(Dataset items)
Start of Block

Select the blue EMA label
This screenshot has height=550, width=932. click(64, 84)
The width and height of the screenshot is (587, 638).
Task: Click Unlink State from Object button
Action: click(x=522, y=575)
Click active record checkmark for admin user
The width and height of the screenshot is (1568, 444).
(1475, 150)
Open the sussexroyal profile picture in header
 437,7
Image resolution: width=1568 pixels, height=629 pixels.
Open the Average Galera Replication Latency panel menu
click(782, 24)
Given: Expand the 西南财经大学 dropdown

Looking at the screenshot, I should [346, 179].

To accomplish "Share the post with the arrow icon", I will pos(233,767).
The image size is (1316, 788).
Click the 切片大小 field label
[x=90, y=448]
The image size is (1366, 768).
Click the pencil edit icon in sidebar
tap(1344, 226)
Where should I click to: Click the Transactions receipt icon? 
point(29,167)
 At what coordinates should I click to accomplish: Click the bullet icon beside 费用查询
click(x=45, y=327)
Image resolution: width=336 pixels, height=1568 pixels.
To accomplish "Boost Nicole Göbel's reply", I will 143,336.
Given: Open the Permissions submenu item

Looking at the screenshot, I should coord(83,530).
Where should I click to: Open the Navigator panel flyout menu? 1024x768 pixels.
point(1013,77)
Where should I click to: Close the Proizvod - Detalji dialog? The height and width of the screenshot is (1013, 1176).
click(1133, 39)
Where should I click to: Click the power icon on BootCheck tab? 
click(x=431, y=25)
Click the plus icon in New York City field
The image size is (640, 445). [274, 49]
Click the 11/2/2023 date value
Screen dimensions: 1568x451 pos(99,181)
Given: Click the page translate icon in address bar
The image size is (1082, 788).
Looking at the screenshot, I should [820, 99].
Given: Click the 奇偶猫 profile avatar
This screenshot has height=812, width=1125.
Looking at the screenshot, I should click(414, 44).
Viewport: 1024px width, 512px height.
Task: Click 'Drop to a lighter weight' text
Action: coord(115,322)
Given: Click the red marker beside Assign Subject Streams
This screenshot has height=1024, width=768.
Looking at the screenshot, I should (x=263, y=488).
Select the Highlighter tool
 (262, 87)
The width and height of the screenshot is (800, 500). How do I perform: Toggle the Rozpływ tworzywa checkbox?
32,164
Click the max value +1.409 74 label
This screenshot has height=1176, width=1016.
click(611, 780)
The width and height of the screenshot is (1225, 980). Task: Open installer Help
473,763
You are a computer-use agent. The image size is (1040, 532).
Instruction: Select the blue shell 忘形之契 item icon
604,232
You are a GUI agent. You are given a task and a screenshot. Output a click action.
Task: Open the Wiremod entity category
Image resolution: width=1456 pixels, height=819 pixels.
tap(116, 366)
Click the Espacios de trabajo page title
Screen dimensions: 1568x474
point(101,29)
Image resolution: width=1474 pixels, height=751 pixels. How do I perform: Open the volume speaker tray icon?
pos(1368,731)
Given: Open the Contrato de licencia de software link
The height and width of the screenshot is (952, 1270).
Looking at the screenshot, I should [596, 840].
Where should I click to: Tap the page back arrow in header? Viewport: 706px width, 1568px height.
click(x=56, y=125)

End of Block

## The task
Give all the lines above again, exactly.

## Task solution
Select the blue EMA label
This screenshot has height=550, width=932. click(64, 84)
The width and height of the screenshot is (587, 638).
Task: Click Unlink State from Object button
Action: click(x=522, y=575)
Click active record checkmark for admin user
The width and height of the screenshot is (1568, 444).
(1475, 150)
Open the sussexroyal profile picture in header
 437,7
Image resolution: width=1568 pixels, height=629 pixels.
Open the Average Galera Replication Latency panel menu
click(782, 24)
Given: Expand the 西南财经大学 dropdown

Looking at the screenshot, I should [346, 179].

To accomplish "Share the post with the arrow icon", I will pos(233,767).
The image size is (1316, 788).
Click the 切片大小 field label
[x=90, y=448]
The image size is (1366, 768).
Click the pencil edit icon in sidebar
tap(1344, 226)
Where should I click to: Click the Transactions receipt icon? 
point(29,167)
 At what coordinates should I click to accomplish: Click the bullet icon beside 费用查询
click(x=45, y=327)
Image resolution: width=336 pixels, height=1568 pixels.
To accomplish "Boost Nicole Göbel's reply", I will 143,336.
Given: Open the Permissions submenu item

Looking at the screenshot, I should coord(83,530).
Where should I click to: Open the Navigator panel flyout menu? 1024x768 pixels.
point(1013,77)
Where should I click to: Close the Proizvod - Detalji dialog? The height and width of the screenshot is (1013, 1176).
click(1133, 39)
Where should I click to: Click the power icon on BootCheck tab? 
click(x=431, y=25)
Click the plus icon in New York City field
The image size is (640, 445). [274, 49]
Click the 11/2/2023 date value
Screen dimensions: 1568x451 pos(99,181)
Given: Click the page translate icon in address bar
The image size is (1082, 788).
Looking at the screenshot, I should [820, 99].
Given: Click the 奇偶猫 profile avatar
This screenshot has height=812, width=1125.
Looking at the screenshot, I should click(414, 44).
Viewport: 1024px width, 512px height.
Task: Click 'Drop to a lighter weight' text
Action: coord(115,322)
Given: Click the red marker beside Assign Subject Streams
This screenshot has height=1024, width=768.
Looking at the screenshot, I should (x=263, y=488).
Select the Highlighter tool
 (262, 87)
The width and height of the screenshot is (800, 500). How do I perform: Toggle the Rozpływ tworzywa checkbox?
32,164
Click the max value +1.409 74 label
This screenshot has height=1176, width=1016.
click(611, 780)
The width and height of the screenshot is (1225, 980). Task: Open installer Help
473,763
You are a computer-use agent. The image size is (1040, 532).
Instruction: Select the blue shell 忘形之契 item icon
604,232
You are a GUI agent. You are given a task and a screenshot. Output a click action.
Task: Open the Wiremod entity category
Image resolution: width=1456 pixels, height=819 pixels.
tap(116, 366)
Click the Espacios de trabajo page title
Screen dimensions: 1568x474
point(101,29)
Image resolution: width=1474 pixels, height=751 pixels. How do I perform: Open the volume speaker tray icon?
pos(1368,731)
Given: Open the Contrato de licencia de software link
The height and width of the screenshot is (952, 1270).
Looking at the screenshot, I should [596, 840].
Where should I click to: Tap the page back arrow in header? Viewport: 706px width, 1568px height.
click(x=56, y=125)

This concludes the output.